Ah, The Difference Thrice Dozen Years Doth Make

In my email queue this morning was the current e-newsletter from my alma mater, Northwestern. In it was this little bit:
Undergraduate tuition at Northwestern will increase 4.3 percent to $43,380 for the 2012-2013 academic year from the current year’s $41,592. Room and board also will increase 4.3 percent.
Ouch.

Now realize that (a) NU is the only private university in the twelve schools of the Big Ten, (b) that college tuition rates have been rising above the rate of inflation for the last couple of decades and (c) I knew that the tuition rate was high. Still, I hadn't actually paid any attention to the numbers in quite some time.

When I Was A Lad... (Shakes Fist At Kids On His Lawn)

In September of 1976, tuition and room and board exceeded $6000 at Northwestern for the first time -- and that was greeted with howls of protests from the students and complaints from the parents. Now mind, that then as now, very few Northwestern students paid the full bore tuition and room & board out of pocket.
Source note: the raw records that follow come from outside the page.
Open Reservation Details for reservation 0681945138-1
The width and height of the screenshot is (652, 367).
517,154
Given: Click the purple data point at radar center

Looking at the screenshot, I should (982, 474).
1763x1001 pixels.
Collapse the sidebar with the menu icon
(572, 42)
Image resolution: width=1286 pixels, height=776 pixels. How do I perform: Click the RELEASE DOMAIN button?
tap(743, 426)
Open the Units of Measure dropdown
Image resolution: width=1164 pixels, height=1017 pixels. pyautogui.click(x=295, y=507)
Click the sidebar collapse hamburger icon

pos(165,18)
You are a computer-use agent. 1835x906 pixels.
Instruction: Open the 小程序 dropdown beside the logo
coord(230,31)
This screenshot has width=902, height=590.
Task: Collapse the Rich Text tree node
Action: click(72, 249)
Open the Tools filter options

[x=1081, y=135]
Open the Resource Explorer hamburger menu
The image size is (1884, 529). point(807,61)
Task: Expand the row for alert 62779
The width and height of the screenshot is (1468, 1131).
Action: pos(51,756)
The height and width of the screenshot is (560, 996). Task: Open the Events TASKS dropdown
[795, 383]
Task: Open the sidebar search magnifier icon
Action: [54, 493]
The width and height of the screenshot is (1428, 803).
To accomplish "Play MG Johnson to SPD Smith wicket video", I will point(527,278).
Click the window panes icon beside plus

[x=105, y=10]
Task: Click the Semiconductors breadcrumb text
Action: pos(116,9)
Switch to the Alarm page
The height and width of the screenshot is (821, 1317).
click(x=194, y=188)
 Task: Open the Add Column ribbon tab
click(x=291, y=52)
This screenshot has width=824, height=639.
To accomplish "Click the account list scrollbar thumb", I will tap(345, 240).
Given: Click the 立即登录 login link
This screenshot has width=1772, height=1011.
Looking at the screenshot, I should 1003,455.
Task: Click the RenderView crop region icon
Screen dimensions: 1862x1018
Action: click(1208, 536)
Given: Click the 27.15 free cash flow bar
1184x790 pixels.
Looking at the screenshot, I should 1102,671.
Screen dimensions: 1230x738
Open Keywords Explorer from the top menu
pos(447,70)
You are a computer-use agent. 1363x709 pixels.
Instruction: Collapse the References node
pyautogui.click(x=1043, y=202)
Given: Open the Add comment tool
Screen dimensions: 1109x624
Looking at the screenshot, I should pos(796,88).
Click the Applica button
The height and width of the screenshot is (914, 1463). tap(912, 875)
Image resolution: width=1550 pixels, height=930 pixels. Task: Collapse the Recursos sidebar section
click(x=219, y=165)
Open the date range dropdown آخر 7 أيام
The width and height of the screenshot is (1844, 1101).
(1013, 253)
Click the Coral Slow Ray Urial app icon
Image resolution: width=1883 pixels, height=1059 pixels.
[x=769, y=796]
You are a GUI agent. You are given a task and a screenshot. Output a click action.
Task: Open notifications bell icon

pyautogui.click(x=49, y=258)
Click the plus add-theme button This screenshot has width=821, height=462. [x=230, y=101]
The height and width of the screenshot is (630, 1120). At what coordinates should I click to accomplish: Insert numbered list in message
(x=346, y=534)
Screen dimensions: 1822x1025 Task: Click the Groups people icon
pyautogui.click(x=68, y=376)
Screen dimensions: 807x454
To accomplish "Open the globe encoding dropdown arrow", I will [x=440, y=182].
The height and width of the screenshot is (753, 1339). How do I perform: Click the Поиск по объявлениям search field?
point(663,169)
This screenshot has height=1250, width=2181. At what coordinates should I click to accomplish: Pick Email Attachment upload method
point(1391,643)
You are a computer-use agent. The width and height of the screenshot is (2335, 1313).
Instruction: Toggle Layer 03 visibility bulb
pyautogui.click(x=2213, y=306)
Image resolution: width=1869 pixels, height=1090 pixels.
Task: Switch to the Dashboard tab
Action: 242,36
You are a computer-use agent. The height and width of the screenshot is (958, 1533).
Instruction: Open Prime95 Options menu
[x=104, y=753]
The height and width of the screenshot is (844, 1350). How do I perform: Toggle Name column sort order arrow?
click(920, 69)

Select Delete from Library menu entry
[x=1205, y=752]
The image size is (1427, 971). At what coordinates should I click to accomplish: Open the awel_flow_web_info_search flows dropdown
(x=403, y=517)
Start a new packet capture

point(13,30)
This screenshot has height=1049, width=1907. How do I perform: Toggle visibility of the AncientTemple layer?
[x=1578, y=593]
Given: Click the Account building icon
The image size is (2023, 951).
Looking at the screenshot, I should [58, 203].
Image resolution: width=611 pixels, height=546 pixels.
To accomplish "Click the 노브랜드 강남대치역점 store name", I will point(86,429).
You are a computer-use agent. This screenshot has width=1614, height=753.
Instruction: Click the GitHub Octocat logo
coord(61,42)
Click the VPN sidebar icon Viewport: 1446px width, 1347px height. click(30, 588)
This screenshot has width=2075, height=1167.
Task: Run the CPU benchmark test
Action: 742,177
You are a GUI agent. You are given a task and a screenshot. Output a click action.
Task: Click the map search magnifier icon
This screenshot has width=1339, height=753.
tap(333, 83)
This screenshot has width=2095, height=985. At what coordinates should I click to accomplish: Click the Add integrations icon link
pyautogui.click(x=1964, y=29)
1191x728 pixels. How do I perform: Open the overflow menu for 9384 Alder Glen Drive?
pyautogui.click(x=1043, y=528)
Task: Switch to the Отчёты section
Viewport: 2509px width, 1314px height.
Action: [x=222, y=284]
Most of us were on some sort of scholarships or loans.

My folks normally bought a new Chevy every four years, so 1976 would've been a new car year. Instead, our 1972 Chevy Malibu soldiered on until it was replaced by one of the first 1981 Chevrolet Cavaliers. You could say that my college was our new car, except that I ended up with a 1979 Chevy Suburban in my senior year, so you could say I lucked out big time.

Part of this was helped out by the fact that my PSAT scores qualified me for a National Merit Scholarship -- and my father's employer CIBA-Geigy actually had corporate National Merit Scholarships available for some dependents, so I earned the max amount of $1500 for four years. A lot of National Merit Finalists end up getting the equivalent of a hearty handshake for their efforts, so this was nice. Both myself and Mrs. Dr. Phil managed to get through college and graduate schools with minimal student loan burdens -- which we have long ago paid off in full.

Still, the economics of books and expenses and travel and the cost of going to school were all so very different in those days of the seemingly innocent Ford and Carter Administrations. So raise a glass in salute of all students, public or private, who are battling the dark forces of financial ruin in order to further their education.